When men seek help in addressing the issues with their porn use, many times their wives do not seek their own help. While there are a myriad of questions that come up regarding porn use, I often hear wives ask questions like: “Do we need to have more sex?”, “Why am I not enough for him?” or “Why can’t he stop?” Here are the 4 things women need to know about their husbands porn use:

1. It’s not about you.

Porn is almost always something that is brought into marriage. I can only think of a few instances over the past 15 years of working with couples when porn use first started after marriage. This is not about the wife “being good enough” and more about the man’s inability to have an intimate and close relationships with a women (or it’s an outright addiction). Porn is easy because it requires nothing from a man beyond what his body is naturally designed to do. 

It is difficult for a man to develop a healthy view of women that is apart from the notion that women are sex objects. Over and over again the modern culture tells us that women are sex objects. It’s why so many men are unable to have close relationships with their daughters as they go through puberty — it’s difficult to see a woman as anything other than an object. They don’t want to view their daughters sexually, so they distance themselves emotionally. Porn perverts and distorts the reality of a woman’s value and thus he cannot have a true understanding of your value either. Perhaps his distance from you emotionally or sexually is actually a good thing so that you too do not become just an object in his life.

2. Porn use is about shame.

The bottom line is this: Shame is at the core of porn use. Shame says “I’m not enough” which can easily be felt sexually and non-sexually alike. Porn use causes shame, but the real challenge is that it promises an escape from shame. Men can use porn and fantasy as a way to “be enough” for the fantasy on the screen. The porn stars never reject the men. They always tell the viewer, “yes, yes, yes, whatever you want.” The cycle starts over when a man needs to be enough, and can’t get that in the real world, so he resorts back to the fantasy world. Porn can become the only place where he feels potent, and in that there is tremendous shame because he probably feels so impotent in the real world. 

Shame doesn’t last very long in an environment with grace and empathy. But here’s the problem: Wives often can’t give the gift of grace and empathy to their husbands because of their own stories. These young women have been sexually abused (to varying degrees) and they have their own wounded sexuality. Without doing her own work of recovery and healing, she will not be able to offer empathy and acceptance because the husbands use of porn will always make him like “all the others who have harmed me.” This is why it is so important for the wife to tend to her own work so that she can know how to be in relationship with her husband without enabling or shaming him. 

3. Having more sex can cause more harm.

This is a delicate topic as withholding sex can be harmful just as the use of porn is. Some errant advice given to wives of porn addicts is that they need to make themselves more available sexually and this will keep the husband from acting-out.

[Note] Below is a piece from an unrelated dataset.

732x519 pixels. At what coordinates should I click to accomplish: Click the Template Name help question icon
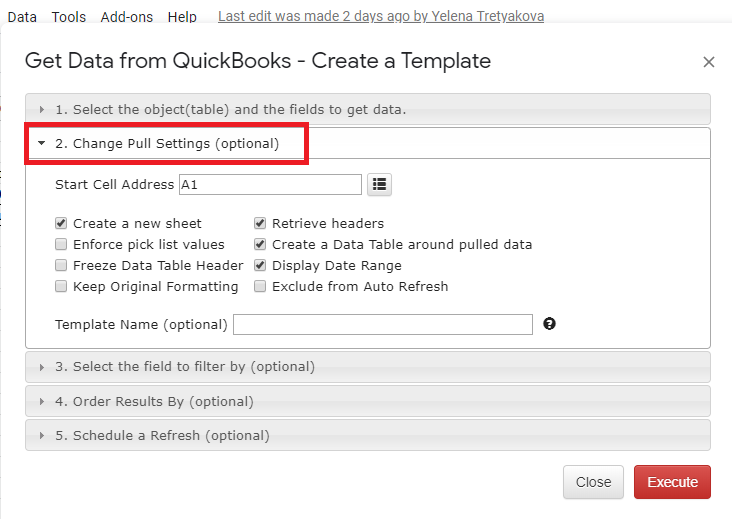[x=549, y=324]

This is awful advice because it invites the fantasy life of porn into the marriage bed, and says that the wife’s lack of sexual availability is reason for the man’s acting out with porn. If someone gives you this advice, run away.

Women do not need to be more sexual for their husband to keep him from fulfilling his needs elsewhere. This is enabling behavior. Most would not want an affair partner in their marriage bed with them, but this is exactly what the advice to “become more sexual for him” is doing. It’s bringing a fractured sense of intimacy into a sacred space meant to be shared only between husband and wife.

There needs to be hard work and conversations about the harm that porn has caused in a relationship before sex can be trusted as an expression of love and commitment. This does not mean that couples need to stop having sex altogether if porn is present, rather that the purposes of sex be talked about, perhaps with professional help, to establish healthy boundaries. Do not limit sex as a form of punishment or control, and do not give in to having more sex just to make things better. 

4. Porn use is cheating.

Though men are resistant in accepting this, porn use is an affair. It is taking the most trusted and vulnerable act that a couple can share together, and giving it away to someone else. Yes, it’s kind of a “one-way” relationship as the images provide no relational feedback, but it is still taking the sexual embrace outside of the marriage bed.

All affairs are a result of a breakdown of trust and intimacy. All affairs are a passive “screw you” stance towards the spouse that says “you won’t give me what I want, so I am going to go get that from somewhere else.” Instead of working out the issues of the relationship in the context of the relationship, fulfillment of sexual needs are being done outside the marriage. That is the very definition of cheating.

Don’t go at this alone. Get help even if your husband won’t. It’s not an easy topic to address, but it’s not impossible to heal from. Be patient, take your time, and work hard to find a path forward towards wholeness, forgiveness, and reconciliation.